**DESCRIPTION OF THE TASK:** Among the lines below, copy exactly those from the one with "Click the Share button" through the one with "Task: Click the upper-left", counting both ends.

**SUPPLIED MATERIAL:**
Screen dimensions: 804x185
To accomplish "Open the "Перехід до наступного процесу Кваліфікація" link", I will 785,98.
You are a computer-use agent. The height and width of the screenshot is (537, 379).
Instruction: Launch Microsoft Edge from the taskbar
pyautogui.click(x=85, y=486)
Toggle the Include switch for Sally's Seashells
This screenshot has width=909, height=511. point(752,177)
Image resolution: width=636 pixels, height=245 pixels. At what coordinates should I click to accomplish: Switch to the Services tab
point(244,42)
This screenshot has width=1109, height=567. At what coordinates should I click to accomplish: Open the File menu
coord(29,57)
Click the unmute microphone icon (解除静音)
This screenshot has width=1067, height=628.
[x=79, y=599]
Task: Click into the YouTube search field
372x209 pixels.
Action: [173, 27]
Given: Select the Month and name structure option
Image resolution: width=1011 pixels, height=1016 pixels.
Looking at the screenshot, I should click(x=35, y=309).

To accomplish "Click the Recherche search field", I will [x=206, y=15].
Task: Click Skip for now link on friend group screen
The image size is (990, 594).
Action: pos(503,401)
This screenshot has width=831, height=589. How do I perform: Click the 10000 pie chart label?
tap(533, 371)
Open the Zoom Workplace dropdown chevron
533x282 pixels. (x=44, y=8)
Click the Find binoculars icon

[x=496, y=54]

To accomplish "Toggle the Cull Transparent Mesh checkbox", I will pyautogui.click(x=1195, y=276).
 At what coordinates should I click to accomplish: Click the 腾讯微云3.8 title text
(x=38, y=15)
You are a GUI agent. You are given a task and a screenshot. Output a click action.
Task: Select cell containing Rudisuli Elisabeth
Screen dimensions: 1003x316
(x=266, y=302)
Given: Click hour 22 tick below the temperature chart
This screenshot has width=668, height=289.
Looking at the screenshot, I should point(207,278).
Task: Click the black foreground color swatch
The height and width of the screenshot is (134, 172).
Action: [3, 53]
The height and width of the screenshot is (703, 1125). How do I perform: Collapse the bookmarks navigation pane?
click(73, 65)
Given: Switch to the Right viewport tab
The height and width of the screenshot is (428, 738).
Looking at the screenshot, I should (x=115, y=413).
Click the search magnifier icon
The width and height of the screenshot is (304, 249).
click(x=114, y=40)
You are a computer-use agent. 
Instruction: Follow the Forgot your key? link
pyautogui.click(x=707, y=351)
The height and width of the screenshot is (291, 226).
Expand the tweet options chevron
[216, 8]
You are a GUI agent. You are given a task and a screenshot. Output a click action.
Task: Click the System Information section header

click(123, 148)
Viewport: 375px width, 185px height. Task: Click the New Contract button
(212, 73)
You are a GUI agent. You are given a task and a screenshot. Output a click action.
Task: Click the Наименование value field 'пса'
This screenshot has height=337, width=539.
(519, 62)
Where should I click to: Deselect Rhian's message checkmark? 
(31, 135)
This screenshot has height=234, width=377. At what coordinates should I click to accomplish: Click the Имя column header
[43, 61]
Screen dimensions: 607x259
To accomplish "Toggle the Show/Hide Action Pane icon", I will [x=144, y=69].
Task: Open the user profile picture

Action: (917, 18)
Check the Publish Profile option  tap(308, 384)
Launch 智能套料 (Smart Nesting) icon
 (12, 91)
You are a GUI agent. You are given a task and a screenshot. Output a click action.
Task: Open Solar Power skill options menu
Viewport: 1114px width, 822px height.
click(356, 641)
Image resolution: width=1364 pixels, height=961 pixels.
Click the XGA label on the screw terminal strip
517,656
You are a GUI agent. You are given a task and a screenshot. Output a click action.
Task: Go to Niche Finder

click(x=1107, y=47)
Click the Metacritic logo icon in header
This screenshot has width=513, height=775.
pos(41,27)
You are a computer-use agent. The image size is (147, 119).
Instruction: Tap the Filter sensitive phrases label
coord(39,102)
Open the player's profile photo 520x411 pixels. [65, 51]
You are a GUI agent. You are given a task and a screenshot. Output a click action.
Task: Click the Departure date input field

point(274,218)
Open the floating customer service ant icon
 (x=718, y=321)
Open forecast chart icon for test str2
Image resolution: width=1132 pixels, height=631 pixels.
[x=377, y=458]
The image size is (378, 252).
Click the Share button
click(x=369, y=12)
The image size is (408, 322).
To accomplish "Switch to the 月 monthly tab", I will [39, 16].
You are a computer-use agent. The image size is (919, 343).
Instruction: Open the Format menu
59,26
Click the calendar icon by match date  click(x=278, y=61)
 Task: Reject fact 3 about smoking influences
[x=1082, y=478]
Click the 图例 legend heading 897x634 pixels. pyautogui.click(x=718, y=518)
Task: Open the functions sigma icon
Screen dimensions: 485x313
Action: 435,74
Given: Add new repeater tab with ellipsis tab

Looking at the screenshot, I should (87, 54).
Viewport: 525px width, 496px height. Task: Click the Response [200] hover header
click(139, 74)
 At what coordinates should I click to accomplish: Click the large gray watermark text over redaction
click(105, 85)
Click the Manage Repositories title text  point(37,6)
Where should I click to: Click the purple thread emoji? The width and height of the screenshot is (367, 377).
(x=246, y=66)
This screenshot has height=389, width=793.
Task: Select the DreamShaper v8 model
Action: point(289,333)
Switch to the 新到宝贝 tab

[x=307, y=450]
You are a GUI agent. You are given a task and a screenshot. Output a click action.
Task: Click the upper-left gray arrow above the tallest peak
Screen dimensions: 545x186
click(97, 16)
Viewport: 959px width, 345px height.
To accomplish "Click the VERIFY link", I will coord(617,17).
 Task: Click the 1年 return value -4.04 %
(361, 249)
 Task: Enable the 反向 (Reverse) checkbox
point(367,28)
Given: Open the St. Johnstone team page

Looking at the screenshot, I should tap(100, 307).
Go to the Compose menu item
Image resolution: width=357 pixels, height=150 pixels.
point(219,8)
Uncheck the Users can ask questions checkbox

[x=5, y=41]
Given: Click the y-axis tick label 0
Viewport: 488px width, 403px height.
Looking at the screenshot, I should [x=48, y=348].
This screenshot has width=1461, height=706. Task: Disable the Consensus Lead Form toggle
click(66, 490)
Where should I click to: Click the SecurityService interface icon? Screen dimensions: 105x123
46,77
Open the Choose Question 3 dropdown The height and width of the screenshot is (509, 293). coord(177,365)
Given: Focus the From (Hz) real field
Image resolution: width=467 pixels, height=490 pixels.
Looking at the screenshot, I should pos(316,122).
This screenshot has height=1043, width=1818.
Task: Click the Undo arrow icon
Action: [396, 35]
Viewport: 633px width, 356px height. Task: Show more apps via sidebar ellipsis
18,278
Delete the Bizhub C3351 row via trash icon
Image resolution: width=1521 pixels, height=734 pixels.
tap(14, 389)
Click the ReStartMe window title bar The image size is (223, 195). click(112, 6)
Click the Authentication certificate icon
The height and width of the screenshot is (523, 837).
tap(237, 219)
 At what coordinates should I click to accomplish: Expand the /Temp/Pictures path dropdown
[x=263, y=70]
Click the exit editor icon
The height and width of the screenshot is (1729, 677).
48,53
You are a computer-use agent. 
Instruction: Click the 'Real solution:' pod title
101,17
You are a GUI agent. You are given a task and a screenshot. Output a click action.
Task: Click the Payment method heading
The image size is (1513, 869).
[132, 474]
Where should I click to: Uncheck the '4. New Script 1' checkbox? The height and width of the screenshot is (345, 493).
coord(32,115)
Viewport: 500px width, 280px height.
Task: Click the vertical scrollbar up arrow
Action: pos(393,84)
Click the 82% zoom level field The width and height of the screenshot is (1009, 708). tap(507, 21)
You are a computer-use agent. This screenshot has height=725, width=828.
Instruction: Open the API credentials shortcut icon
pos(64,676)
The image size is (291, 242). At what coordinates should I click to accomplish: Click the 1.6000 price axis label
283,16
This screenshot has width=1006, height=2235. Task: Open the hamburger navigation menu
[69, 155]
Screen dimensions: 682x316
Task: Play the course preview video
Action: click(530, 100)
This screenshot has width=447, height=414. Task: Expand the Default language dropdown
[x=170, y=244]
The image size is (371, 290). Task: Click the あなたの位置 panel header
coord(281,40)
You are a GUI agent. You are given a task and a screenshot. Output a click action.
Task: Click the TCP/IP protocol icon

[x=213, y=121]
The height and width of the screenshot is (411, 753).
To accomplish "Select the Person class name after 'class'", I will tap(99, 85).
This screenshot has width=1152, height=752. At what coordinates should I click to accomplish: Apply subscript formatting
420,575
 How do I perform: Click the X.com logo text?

**RESULT:**
Click the Share button
click(x=369, y=12)
The image size is (408, 322).
To accomplish "Switch to the 月 monthly tab", I will [39, 16].
You are a computer-use agent. The image size is (919, 343).
Instruction: Open the Format menu
59,26
Click the calendar icon by match date  click(x=278, y=61)
 Task: Reject fact 3 about smoking influences
[x=1082, y=478]
Click the 图例 legend heading 897x634 pixels. pyautogui.click(x=718, y=518)
Task: Open the functions sigma icon
Screen dimensions: 485x313
Action: 435,74
Given: Add new repeater tab with ellipsis tab

Looking at the screenshot, I should (87, 54).
Viewport: 525px width, 496px height. Task: Click the Response [200] hover header
click(139, 74)
 At what coordinates should I click to accomplish: Click the large gray watermark text over redaction
click(105, 85)
Click the Manage Repositories title text  point(37,6)
Where should I click to: Click the purple thread emoji? The width and height of the screenshot is (367, 377).
(x=246, y=66)
This screenshot has height=389, width=793.
Task: Select the DreamShaper v8 model
Action: point(289,333)
Switch to the 新到宝贝 tab

[x=307, y=450]
You are a GUI agent. You are given a task and a screenshot. Output a click action.
Task: Click the upper-left gray arrow above the tallest peak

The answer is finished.